You are asked to copy the entire listing exactly, apart from its pictures.

Dataset extract:
-- -- --

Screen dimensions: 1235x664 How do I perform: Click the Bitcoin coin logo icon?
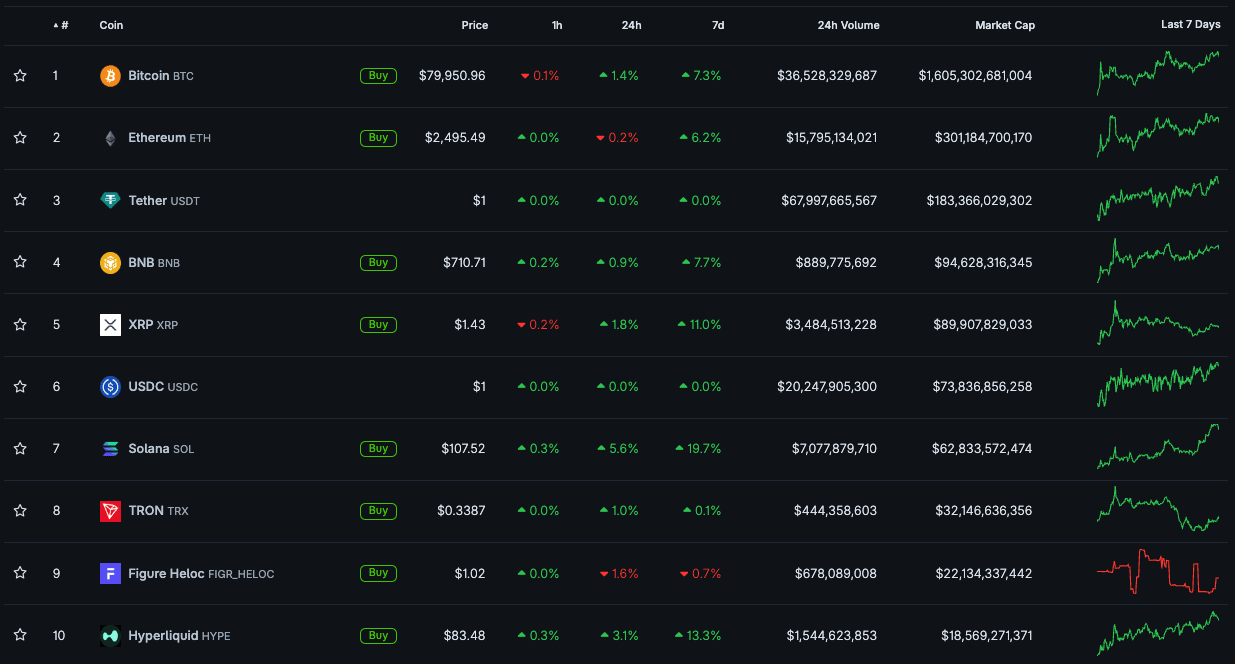tap(110, 76)
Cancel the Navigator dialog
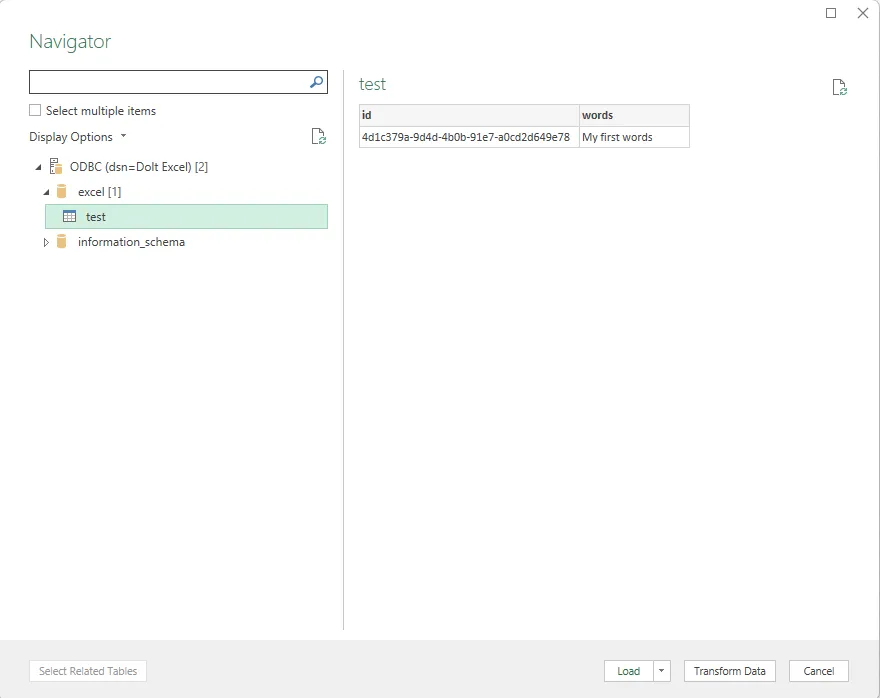This screenshot has height=698, width=880. [818, 671]
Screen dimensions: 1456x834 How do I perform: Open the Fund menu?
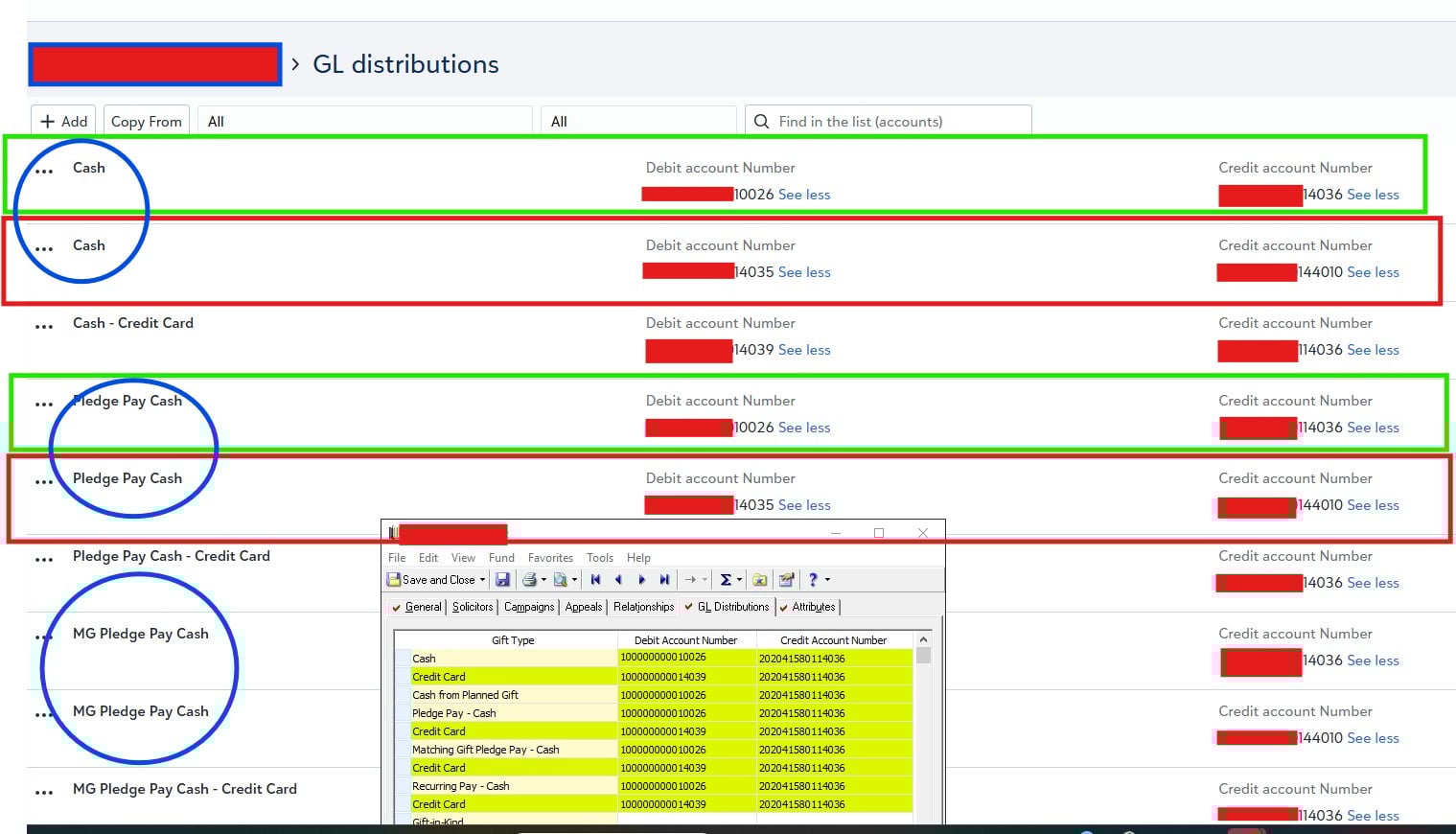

-- -- --

Expected output:
Screen dimensions: 1235x664 How do I perform: Click the Bitcoin coin logo icon?
tap(110, 76)
Cancel the Navigator dialog
This screenshot has height=698, width=880. [818, 671]
Screen dimensions: 1456x834 How do I perform: Open the Fund menu?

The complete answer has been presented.